Intervention de Bernard Doroszczuk

Office parlementaire d'évaluation des choix scientifiques et technologiques — Réunion du 27 octobre 2022 à 10h38
Audition publique sur les problèmes de corrosion sous contrainte rencontrés sur le parc électronucléaire d'edf

Bernard Doroszczuk, président de l'ASN :

Je suis accompagné d'Olivier Gupta, directeur général de l'ASN, et d'un certain nombre de représentants de l'ASN qui pourront également répondre à vos questions. Je souhaiterais de manière générale et liminaire insister sur quatre points.

Premièrement, la fissuration par corrosion sous contrainte est un sujet sérieux qui a été traité sérieusement par EDF. En effet, elle comporte de réels enjeux de sûreté, dès lors qu'elle peut conduire à une brèche sur un circuit auxiliaire directement connecté au circuit primaire sans possibilité de l'isoler. En cas de brèche primaire et de rupture des circuits auxiliaires, nous serions dans une situation accidentelle, avec des dommages à l'installation, potentiellement accompagnée d'une perte durable du réacteur et de rejets modérés à l'extérieur. La fissuration par corrosion sous contrainte est générique sur les quatre réacteurs du palier N4 et potentiellement générique sur les douze réacteurs du palier P'4. Les fissurations découvertes sont potentiellement évolutives au sein de l'épaisseur de la tuyauterie et peuvent atteindre plusieurs millimètres, jusqu'au quart de l'épaisseur. En outre, il existe une faible marge par rapport à la taille du défaut critique qui pourrait entraîner une rupture de la canalisation en cas de déclenchement du circuit d'injection de sécurité.

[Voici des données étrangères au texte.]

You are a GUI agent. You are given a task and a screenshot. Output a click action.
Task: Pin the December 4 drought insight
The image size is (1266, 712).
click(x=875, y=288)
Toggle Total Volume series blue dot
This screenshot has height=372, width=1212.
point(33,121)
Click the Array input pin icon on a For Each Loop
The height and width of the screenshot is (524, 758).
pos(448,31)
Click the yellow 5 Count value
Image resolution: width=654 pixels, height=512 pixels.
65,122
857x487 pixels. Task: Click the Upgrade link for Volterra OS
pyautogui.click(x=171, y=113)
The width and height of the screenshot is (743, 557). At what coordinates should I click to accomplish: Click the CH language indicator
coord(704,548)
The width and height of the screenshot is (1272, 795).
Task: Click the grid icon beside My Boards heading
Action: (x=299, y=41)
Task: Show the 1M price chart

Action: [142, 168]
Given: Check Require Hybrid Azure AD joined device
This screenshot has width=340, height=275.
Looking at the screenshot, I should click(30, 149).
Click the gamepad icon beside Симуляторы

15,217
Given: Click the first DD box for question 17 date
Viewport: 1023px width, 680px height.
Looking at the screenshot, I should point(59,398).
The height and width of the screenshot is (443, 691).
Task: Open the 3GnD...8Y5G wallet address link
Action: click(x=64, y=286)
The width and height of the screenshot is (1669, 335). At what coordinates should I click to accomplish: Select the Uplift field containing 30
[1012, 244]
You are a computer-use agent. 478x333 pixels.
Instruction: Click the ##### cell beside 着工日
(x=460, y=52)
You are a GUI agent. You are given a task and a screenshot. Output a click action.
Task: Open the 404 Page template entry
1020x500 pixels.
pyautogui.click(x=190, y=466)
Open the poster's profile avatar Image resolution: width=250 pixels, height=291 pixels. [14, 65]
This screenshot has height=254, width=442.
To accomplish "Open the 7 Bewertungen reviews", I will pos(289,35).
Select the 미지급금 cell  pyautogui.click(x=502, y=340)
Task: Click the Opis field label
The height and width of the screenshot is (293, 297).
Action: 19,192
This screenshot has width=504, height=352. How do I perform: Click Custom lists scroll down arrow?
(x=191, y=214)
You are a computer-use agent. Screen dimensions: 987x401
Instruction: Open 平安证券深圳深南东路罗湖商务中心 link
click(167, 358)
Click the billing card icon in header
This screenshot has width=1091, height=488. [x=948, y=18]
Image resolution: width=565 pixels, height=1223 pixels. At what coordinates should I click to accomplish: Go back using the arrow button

La fissuration par corrosion sous contrainte est également un sujet difficile à traiter. Cette fissuration était inattendue, au vu du type de matériau utilisé, et inédite à cette échelle sur le parc mondial des réacteurs à eau sous pression. Les exploitants d'EDF ne disposaient donc d'aucun retour d'expérience international permettant d'accélérer le traitement de ce problème. Cette fissuration est difficile à détecter, car elle se propage en lignes brisées, en suivant les joints du métal. Les dispositifs de contrôle non destructif disponibles au moment de la découverte n'étaient pas adaptés à la caractérisation de ce type de fissuration. Ils ne permettaient donc pas d'en connaître la taille. Enfin, la corrosion sous contrainte nécessite des interventions pour le contrôle et la réparation en milieu dosant proche du circuit primaire principal, ce qui impose des protections et une durée limitée d'intervention pour les travailleurs. Les équipes d'EDF ont travaillé en étroite relation avec la direction des équipements sous pression et la direction des centrales nucléaires de l'ASN, avec l'appui technique de l'IRSN.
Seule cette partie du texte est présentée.